There is also the option of integration. In these cases, your APIs, and the data systems that support them facilitate the building of additional resources. Fitbit, for instance, is a revenue-generating product – the watch itself has a cost and a revenue strategy. The real value of a Fitbit, however, is the underlying APIs that facilitate it. In many cases, products such as this may not use just internal APIs and may leverage external B2B APIs.
Finally, there is the enterprise approach to partnership monetization. In this case, you provide a free, public API to anyone who wants to use it – additional functionality, however, such as bundling, routine calls, and mass calling, can be reserved for enterprise users, who are considered their own service tier, and thus on their own subset of the API. While this is akin to tier monetization, the difference between enterprise and total free public use is the defining feature of this approach.
7: Value Through Business Improvements
“An enterprise should develop an API strategy consisting of both public and private APIs. When an enterprise business releases public APIs that power consumer-facing applications, it enables new ways to engage and connect with its customers through web, mobile, and social apps. And by developing private APIs, businesses can offer their employees and partners new tools that help them streamline operations and serve customers even better. In this dynamic environment — as more and more businesses create and incorporate APIs — it’s increasingly critical for innovative businesses to develop and execute successful API strategies.” – Mulesoft
This type of monetization might not seem obviously valuable at first blush – after all, no actual money changes hands in this type of approach. The value comes instead from the improvement to business functions. In the business world, saving money is making money – every cent saved can be saved, redirected, or reinvested, so even minor cost decreases per process can result in huge cost decreases over the entire business environment.

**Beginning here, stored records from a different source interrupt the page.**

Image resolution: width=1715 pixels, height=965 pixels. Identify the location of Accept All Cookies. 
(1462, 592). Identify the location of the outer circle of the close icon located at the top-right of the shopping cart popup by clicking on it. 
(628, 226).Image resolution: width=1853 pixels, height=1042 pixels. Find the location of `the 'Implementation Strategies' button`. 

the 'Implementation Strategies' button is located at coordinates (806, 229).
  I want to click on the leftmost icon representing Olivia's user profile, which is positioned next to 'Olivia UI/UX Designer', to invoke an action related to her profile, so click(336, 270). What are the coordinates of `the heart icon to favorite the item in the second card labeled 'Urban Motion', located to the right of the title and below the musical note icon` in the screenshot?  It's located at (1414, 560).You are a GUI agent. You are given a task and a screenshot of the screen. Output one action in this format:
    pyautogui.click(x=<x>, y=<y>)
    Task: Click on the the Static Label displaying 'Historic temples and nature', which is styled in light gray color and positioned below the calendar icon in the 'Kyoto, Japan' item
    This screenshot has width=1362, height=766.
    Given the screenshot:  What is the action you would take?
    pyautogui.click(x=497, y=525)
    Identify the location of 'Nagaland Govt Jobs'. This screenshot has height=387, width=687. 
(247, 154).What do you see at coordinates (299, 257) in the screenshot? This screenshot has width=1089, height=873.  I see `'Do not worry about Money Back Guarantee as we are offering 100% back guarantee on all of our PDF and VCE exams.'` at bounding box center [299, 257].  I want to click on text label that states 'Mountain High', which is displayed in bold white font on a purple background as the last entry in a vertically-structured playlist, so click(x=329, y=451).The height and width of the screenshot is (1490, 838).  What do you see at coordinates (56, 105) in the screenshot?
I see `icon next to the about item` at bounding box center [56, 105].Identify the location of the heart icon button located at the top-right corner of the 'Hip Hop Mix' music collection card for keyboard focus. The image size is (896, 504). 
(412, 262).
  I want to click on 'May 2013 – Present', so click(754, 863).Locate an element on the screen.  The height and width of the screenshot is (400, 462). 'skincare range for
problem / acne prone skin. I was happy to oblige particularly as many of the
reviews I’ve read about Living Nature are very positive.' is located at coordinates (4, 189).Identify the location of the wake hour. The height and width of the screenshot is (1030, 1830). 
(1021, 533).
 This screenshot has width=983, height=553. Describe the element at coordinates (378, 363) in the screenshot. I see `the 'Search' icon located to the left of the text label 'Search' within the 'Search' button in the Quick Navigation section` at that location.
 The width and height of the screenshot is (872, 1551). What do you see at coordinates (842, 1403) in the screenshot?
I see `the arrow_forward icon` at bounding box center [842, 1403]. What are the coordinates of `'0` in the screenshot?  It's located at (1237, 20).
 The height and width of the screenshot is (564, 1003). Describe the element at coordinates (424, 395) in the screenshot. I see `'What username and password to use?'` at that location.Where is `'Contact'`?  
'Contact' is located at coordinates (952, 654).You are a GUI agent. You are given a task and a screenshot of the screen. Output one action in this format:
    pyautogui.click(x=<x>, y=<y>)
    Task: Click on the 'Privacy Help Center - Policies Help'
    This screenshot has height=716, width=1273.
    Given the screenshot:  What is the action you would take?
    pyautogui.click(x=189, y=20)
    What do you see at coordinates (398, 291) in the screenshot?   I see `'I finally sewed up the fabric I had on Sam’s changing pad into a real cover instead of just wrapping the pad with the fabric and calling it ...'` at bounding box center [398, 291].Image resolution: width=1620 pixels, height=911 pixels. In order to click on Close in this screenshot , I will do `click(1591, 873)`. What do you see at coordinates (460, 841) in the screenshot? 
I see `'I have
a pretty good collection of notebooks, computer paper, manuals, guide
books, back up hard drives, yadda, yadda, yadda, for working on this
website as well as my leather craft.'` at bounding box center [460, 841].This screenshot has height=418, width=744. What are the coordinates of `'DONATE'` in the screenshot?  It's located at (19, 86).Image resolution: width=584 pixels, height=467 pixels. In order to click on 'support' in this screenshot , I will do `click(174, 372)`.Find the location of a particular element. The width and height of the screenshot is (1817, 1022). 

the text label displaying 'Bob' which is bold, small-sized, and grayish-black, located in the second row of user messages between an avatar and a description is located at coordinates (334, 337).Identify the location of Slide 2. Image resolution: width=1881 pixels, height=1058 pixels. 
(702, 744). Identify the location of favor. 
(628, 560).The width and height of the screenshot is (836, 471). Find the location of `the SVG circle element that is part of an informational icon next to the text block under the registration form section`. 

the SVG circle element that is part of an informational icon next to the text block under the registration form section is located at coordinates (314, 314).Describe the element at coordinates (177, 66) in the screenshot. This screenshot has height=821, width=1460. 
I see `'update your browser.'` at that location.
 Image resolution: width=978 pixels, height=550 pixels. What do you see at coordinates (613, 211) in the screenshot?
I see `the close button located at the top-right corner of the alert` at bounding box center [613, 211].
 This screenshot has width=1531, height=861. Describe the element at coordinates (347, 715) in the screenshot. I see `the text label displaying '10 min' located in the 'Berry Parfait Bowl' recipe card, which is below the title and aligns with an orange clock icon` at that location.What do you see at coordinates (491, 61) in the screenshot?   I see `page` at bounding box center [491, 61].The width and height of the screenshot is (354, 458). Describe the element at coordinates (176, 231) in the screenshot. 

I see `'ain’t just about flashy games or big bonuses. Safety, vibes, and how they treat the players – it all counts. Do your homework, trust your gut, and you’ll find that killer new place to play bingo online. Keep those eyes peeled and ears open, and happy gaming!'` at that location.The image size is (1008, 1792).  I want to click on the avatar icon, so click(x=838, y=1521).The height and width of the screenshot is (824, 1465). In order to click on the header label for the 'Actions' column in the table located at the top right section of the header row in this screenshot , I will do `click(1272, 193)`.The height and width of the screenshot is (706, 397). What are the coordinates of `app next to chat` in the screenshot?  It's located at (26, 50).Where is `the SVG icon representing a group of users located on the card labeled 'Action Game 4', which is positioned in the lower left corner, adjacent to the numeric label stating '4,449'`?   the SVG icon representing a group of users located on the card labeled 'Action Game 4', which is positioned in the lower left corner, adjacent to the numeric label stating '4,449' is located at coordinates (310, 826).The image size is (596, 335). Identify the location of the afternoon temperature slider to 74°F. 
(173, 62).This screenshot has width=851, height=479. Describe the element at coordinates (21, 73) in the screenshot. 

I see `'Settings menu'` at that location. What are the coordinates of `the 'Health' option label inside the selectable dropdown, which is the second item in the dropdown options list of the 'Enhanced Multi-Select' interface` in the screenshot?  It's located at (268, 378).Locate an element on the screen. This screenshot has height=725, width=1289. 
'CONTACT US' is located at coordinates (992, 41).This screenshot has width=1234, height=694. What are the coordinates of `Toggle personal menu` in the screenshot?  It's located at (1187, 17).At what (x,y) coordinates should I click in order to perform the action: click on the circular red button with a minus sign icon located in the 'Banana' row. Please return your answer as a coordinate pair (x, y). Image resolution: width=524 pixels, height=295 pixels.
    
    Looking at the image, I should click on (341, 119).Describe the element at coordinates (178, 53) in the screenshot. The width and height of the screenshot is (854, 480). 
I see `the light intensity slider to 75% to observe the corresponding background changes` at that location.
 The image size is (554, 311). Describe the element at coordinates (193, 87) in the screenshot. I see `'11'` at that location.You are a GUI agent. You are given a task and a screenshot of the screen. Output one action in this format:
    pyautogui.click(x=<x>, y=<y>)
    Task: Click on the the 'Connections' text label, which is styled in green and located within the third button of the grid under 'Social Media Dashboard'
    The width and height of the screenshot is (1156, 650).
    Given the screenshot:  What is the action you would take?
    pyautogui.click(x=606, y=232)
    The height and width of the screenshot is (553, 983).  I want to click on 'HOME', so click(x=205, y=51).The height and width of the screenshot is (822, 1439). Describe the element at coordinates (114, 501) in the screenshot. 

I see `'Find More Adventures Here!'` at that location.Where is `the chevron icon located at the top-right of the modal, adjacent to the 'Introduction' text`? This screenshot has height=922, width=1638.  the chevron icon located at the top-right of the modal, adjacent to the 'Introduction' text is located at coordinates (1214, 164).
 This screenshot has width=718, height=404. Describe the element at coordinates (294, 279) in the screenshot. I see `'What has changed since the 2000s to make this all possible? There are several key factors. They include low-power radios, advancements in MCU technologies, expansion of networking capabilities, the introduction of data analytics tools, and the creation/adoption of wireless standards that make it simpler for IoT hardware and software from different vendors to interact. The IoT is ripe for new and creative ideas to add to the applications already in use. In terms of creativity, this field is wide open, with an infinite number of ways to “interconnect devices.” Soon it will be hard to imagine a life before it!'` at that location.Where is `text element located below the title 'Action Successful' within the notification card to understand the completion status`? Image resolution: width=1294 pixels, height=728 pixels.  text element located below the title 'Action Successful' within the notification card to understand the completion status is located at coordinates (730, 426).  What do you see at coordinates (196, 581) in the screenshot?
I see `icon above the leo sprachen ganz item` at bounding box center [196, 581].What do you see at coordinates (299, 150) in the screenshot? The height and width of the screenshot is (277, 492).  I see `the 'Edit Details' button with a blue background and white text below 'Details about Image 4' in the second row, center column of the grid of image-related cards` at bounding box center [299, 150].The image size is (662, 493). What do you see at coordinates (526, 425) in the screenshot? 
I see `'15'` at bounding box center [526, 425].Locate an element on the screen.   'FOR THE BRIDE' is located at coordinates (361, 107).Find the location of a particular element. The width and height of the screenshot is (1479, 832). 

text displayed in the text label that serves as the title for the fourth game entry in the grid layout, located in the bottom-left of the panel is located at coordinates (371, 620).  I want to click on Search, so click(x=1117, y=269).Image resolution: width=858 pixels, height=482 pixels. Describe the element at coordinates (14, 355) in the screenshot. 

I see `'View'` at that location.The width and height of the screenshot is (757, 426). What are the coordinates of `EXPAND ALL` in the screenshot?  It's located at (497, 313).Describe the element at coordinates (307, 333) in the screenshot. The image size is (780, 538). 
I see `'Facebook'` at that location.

APIs can thus monetize themselves by optimizing prices and reducing the operational overhead for processes. These decreases essentially pay for the API itself, and in many situations, can result in greater investment in the API itself to multiply these savings.
Additionally, these types of APIs can affect the time to market for a system, the automation of data collection and utilization, and even drive down the cost of traditionally manual functions. These significant cost savings can save millions over the course of a year, thereby “monetizing” the API functions in essence.
Monetization of an API can be a hard thing to get right. If you present too high a barrier of entry, these costs can stymie growth and result in loss of potential userbases. On the other hand, undervaluing your API or skipping monetization altogether can result in your API being unable to prop itself up. Ultimately, the solution is not really any of these options in isolation – the best approach is going to be a combination of approaches, married to your specific use case.